• Aim of the task:
Lines of the listing below that contain the string "computer" are to be returned.
BEGIN
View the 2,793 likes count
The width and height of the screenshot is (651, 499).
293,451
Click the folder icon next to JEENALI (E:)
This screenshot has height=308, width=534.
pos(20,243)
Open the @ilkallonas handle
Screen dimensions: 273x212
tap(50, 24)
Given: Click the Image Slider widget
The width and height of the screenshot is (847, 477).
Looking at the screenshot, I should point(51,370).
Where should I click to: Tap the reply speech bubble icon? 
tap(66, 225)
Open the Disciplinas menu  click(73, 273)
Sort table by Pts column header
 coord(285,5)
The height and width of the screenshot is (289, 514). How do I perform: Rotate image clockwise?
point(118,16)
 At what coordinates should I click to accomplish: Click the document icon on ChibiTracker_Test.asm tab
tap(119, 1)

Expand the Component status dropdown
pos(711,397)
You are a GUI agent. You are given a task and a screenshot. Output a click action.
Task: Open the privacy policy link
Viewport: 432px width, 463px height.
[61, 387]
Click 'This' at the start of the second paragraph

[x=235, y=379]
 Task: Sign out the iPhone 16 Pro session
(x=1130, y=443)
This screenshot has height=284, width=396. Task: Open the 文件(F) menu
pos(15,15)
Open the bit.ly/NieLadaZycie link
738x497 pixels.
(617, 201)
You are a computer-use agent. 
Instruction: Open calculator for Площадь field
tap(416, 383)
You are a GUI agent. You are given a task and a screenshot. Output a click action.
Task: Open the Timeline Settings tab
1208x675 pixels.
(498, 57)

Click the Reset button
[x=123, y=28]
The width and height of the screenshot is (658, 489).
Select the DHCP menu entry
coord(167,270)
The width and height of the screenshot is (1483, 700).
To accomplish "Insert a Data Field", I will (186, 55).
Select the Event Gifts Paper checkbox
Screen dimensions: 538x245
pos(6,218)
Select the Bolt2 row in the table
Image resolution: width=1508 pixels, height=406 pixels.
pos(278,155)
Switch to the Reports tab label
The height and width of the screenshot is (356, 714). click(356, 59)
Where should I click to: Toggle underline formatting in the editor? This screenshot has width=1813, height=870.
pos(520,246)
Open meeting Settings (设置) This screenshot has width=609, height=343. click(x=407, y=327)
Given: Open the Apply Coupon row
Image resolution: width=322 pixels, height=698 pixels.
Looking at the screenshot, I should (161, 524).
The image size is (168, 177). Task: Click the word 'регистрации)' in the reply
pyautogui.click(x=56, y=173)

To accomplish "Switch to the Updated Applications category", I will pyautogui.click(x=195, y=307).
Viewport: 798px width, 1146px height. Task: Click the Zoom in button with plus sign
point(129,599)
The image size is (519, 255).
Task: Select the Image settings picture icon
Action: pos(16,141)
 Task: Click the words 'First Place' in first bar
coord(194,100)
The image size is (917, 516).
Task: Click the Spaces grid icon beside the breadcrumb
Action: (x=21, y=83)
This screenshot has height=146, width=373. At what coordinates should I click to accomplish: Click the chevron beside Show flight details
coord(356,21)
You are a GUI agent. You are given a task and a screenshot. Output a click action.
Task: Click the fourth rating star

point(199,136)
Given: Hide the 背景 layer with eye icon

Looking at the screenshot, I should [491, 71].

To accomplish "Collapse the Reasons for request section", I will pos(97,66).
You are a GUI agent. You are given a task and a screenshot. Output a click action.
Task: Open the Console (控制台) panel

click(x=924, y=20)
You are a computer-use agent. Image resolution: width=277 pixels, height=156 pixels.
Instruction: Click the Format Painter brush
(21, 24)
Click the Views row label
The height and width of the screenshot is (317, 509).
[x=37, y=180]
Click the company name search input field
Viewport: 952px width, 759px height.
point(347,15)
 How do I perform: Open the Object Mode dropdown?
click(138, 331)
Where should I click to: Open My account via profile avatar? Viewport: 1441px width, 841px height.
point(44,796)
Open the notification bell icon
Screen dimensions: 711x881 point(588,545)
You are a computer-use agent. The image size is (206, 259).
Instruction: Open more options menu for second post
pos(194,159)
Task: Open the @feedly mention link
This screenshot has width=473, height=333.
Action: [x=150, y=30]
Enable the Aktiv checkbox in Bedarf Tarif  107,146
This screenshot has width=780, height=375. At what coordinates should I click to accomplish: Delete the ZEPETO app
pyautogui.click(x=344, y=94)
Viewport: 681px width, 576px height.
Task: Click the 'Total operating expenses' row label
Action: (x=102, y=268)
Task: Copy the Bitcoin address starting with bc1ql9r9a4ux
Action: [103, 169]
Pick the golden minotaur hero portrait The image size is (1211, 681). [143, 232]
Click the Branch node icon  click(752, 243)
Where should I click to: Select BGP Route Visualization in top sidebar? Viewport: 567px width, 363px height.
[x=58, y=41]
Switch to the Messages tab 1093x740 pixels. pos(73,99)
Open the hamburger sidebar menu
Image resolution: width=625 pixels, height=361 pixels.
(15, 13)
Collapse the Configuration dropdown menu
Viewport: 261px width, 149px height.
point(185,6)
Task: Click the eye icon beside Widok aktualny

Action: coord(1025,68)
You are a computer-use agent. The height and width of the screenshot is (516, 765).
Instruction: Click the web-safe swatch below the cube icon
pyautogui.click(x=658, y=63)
END
• Exercise answer:
You are a computer-use agent. 
You are a computer-use agent. Image resolution: width=277 pixels, height=156 pixels.
You are a computer-use agent. The image size is (206, 259).
You are a computer-use agent. The height and width of the screenshot is (516, 765).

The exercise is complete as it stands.